Beaucoup pensait – c’est mon cas- que cet enterrement était volontaire, l’exécutif craignant que les conclusions n’aillent pas dans le sens de celles qu’il avait voulu en tirer. Mais il y avait aussi une autre raison, peut-être plus fondamentale encore : au moment où la promesse avait été faite, les initiateurs de la démarche ne disposaient pas d’un outil suffisamment puissant pour la tenir. Et ce n’est pas les cabinets de consultants qui avaient été chargés d’en assurer l’analyse mais qui n’avait exploité que quelques pourcents de ce gigantesque corpus démocratique, qui permettaient de le faire
Un consortium d' »ingénieurs de la démocratie » constitué autour des chercheurs Hugo Micheron de Sciences Po et Antoine Jardin du CNRS a permis de sortir de cette impasse, en créant « Arlequin AI », avec le projet de produire des outils d’intelligence artificielle (IA) capables de « répondre aux menaces qui pèsent sur le modèle démocratique européen », projet qu’ils ont appliqué en premier lieu aux réponses au questionnaire en ligne du grand débat dont les résultats viennent d’être publiés par la Fondation Jean Jaurès.
L’IA permet en effet de combiner l’approche qualitative de l’opinion, s’appuyant le plus souvent sur des entretiens non directifs limités à des échantillons de taille réduite, et l’approche quantitative, jusqu’à présent réservée aux instituts de sondage, mais dont on sait que les réponses sont largement déterminées par la façon dont les questions, fermées, ont été posées. Ici pas de biais de sondeur, puisque les questions sont abordées sous l’angle choisi par les contributeurs eux-mêmes, avec « une analyse (…) qui n’impose pas de problématique a priori à l’analyse des réponses » .

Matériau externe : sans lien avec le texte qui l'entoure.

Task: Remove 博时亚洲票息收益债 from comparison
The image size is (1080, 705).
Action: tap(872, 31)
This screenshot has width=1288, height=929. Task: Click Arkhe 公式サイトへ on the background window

Deux conclusions essentielles à cet exercice :
- d’ abord la parole populaire est plus nuancée que ne le laisse à penser l’extrême polarisation et la brutalisation, autrement dit l’hystérisation, du débat politique : c’est notamment le cas pour la transition environnementale ou pour la laïcité, deux notions qui font l’objet d’un large consensus, même si évidemment les opinions différent sur les voies et moyens de les mettre en œuvre.
- ensuite la question du consentement à l’impôt qui était au coeur du grand débat ne se traduit pas par le fameux « ras le bol fiscal » cher à l’actuel président de la Cour des comptes, et repris par le Premier ministre de l’époque, mais renvoie à une exigence de transparence, d’équité et d’efficacité. D’ailleurs « la baisse des dépenses publiques et l’assistanat » qui avaient été introduites par les promoteurs sont curieusement absents des réponses.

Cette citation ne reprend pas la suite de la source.